_THE TASK_
Copy each of the records exactly; leave nothing out.

====

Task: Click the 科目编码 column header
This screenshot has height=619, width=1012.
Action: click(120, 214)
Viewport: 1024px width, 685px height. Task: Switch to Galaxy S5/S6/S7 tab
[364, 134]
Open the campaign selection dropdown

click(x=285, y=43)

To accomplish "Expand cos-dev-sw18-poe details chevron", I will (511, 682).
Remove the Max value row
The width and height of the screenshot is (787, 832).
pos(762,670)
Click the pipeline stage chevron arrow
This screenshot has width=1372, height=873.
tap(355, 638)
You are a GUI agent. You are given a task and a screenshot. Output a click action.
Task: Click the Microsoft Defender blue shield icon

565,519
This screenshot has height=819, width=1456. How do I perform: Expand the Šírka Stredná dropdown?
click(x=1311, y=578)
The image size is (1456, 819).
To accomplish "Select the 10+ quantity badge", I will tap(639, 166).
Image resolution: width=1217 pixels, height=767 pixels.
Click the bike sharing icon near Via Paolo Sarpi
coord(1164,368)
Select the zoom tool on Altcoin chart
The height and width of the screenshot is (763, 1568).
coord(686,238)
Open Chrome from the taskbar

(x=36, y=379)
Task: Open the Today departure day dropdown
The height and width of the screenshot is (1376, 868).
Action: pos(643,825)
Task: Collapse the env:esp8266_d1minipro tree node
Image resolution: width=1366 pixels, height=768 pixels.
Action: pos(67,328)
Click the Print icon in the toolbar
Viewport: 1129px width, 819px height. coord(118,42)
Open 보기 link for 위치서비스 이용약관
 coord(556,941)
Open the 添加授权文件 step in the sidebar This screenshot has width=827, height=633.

====

_YOUR SOLUTION_
Task: Click the 科目编码 column header
This screenshot has height=619, width=1012.
Action: click(120, 214)
Viewport: 1024px width, 685px height. Task: Switch to Galaxy S5/S6/S7 tab
[364, 134]
Open the campaign selection dropdown

click(x=285, y=43)

To accomplish "Expand cos-dev-sw18-poe details chevron", I will (511, 682).
Remove the Max value row
The width and height of the screenshot is (787, 832).
pos(762,670)
Click the pipeline stage chevron arrow
This screenshot has width=1372, height=873.
tap(355, 638)
You are a GUI agent. You are given a task and a screenshot. Output a click action.
Task: Click the Microsoft Defender blue shield icon

565,519
This screenshot has height=819, width=1456. How do I perform: Expand the Šírka Stredná dropdown?
click(x=1311, y=578)
The image size is (1456, 819).
To accomplish "Select the 10+ quantity badge", I will tap(639, 166).
Image resolution: width=1217 pixels, height=767 pixels.
Click the bike sharing icon near Via Paolo Sarpi
coord(1164,368)
Select the zoom tool on Altcoin chart
The height and width of the screenshot is (763, 1568).
coord(686,238)
Open Chrome from the taskbar

(x=36, y=379)
Task: Open the Today departure day dropdown
The height and width of the screenshot is (1376, 868).
Action: pos(643,825)
Task: Collapse the env:esp8266_d1minipro tree node
Image resolution: width=1366 pixels, height=768 pixels.
Action: pos(67,328)
Click the Print icon in the toolbar
Viewport: 1129px width, 819px height. coord(118,42)
Open 보기 link for 위치서비스 이용약관
 coord(556,941)
Open the 添加授权文件 step in the sidebar This screenshot has width=827, height=633.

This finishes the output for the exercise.